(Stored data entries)
§
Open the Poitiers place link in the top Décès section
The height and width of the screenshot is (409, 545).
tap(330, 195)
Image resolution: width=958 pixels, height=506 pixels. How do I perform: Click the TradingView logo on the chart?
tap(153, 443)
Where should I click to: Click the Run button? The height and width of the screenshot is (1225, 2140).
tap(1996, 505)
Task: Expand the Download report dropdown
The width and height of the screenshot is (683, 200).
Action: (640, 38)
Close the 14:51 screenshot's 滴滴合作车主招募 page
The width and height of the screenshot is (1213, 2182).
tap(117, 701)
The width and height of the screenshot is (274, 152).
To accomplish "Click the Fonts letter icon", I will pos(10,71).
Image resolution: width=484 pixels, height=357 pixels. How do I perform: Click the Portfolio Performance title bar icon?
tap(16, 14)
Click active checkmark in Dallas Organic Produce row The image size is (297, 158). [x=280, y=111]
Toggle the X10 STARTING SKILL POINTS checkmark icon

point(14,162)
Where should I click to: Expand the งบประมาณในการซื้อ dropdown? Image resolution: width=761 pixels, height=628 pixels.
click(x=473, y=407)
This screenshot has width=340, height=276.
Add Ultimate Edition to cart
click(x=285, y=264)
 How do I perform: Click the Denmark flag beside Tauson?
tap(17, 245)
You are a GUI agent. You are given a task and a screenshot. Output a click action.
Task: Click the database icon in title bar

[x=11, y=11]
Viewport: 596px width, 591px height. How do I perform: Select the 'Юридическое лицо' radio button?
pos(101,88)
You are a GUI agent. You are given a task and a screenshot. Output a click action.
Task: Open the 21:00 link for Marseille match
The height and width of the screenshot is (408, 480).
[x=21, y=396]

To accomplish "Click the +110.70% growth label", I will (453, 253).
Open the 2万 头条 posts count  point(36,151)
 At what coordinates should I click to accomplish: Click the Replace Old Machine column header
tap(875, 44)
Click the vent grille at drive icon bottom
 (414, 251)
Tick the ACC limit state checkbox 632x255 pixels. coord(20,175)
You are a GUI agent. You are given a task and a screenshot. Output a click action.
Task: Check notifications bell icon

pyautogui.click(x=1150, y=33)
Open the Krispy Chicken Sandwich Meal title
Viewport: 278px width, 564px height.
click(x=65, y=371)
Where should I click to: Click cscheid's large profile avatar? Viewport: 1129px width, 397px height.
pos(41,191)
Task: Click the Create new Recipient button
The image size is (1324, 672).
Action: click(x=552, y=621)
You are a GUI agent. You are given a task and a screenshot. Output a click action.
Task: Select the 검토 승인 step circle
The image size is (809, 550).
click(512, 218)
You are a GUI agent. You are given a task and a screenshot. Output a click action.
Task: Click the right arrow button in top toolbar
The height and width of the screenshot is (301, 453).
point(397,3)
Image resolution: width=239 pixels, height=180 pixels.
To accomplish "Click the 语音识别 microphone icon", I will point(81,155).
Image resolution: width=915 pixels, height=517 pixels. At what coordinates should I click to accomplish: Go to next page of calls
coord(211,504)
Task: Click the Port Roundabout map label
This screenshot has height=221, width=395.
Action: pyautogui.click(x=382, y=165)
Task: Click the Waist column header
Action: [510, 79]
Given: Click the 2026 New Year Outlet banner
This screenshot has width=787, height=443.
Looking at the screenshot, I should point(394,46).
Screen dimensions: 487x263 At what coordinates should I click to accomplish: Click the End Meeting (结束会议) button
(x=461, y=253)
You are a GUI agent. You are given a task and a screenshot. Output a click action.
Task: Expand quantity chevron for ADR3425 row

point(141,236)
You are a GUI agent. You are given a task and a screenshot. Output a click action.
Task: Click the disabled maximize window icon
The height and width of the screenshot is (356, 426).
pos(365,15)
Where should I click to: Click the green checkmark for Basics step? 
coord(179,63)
§
> [TASK TO CARRY OUT]: Each record is to be given again in full, exactly as it reads.

> [WRITTEN SOLUTION]:
Open the Poitiers place link in the top Décès section
The height and width of the screenshot is (409, 545).
tap(330, 195)
Image resolution: width=958 pixels, height=506 pixels. How do I perform: Click the TradingView logo on the chart?
tap(153, 443)
Where should I click to: Click the Run button? The height and width of the screenshot is (1225, 2140).
tap(1996, 505)
Task: Expand the Download report dropdown
The width and height of the screenshot is (683, 200).
Action: (640, 38)
Close the 14:51 screenshot's 滴滴合作车主招募 page
The width and height of the screenshot is (1213, 2182).
tap(117, 701)
The width and height of the screenshot is (274, 152).
To accomplish "Click the Fonts letter icon", I will pos(10,71).
Image resolution: width=484 pixels, height=357 pixels. How do I perform: Click the Portfolio Performance title bar icon?
tap(16, 14)
Click active checkmark in Dallas Organic Produce row The image size is (297, 158). [x=280, y=111]
Toggle the X10 STARTING SKILL POINTS checkmark icon

point(14,162)
Where should I click to: Expand the งบประมาณในการซื้อ dropdown? Image resolution: width=761 pixels, height=628 pixels.
click(x=473, y=407)
This screenshot has width=340, height=276.
Add Ultimate Edition to cart
click(x=285, y=264)
 How do I perform: Click the Denmark flag beside Tauson?
tap(17, 245)
You are a GUI agent. You are given a task and a screenshot. Output a click action.
Task: Click the database icon in title bar

[x=11, y=11]
Viewport: 596px width, 591px height. How do I perform: Select the 'Юридическое лицо' radio button?
pos(101,88)
You are a GUI agent. You are given a task and a screenshot. Output a click action.
Task: Open the 21:00 link for Marseille match
The height and width of the screenshot is (408, 480).
[x=21, y=396]

To accomplish "Click the +110.70% growth label", I will (453, 253).
Open the 2万 头条 posts count  point(36,151)
 At what coordinates should I click to accomplish: Click the Replace Old Machine column header
tap(875, 44)
Click the vent grille at drive icon bottom
 (414, 251)
Tick the ACC limit state checkbox 632x255 pixels. coord(20,175)
You are a GUI agent. You are given a task and a screenshot. Output a click action.
Task: Check notifications bell icon

pyautogui.click(x=1150, y=33)
Open the Krispy Chicken Sandwich Meal title
Viewport: 278px width, 564px height.
click(x=65, y=371)
Where should I click to: Click cscheid's large profile avatar? Viewport: 1129px width, 397px height.
pos(41,191)
Task: Click the Create new Recipient button
The image size is (1324, 672).
Action: click(x=552, y=621)
You are a GUI agent. You are given a task and a screenshot. Output a click action.
Task: Select the 검토 승인 step circle
The image size is (809, 550).
click(512, 218)
You are a GUI agent. You are given a task and a screenshot. Output a click action.
Task: Click the right arrow button in top toolbar
The height and width of the screenshot is (301, 453).
point(397,3)
Image resolution: width=239 pixels, height=180 pixels.
To accomplish "Click the 语音识别 microphone icon", I will point(81,155).
Image resolution: width=915 pixels, height=517 pixels. At what coordinates should I click to accomplish: Go to next page of calls
coord(211,504)
Task: Click the Port Roundabout map label
This screenshot has height=221, width=395.
Action: pyautogui.click(x=382, y=165)
Task: Click the Waist column header
Action: [510, 79]
Given: Click the 2026 New Year Outlet banner
This screenshot has width=787, height=443.
Looking at the screenshot, I should point(394,46).
Screen dimensions: 487x263 At what coordinates should I click to accomplish: Click the End Meeting (结束会议) button
(x=461, y=253)
You are a GUI agent. You are given a task and a screenshot. Output a click action.
Task: Expand quantity chevron for ADR3425 row

point(141,236)
You are a GUI agent. You are given a task and a screenshot. Output a click action.
Task: Click the disabled maximize window icon
The height and width of the screenshot is (356, 426).
pos(365,15)
Where should I click to: Click the green checkmark for Basics step? 
coord(179,63)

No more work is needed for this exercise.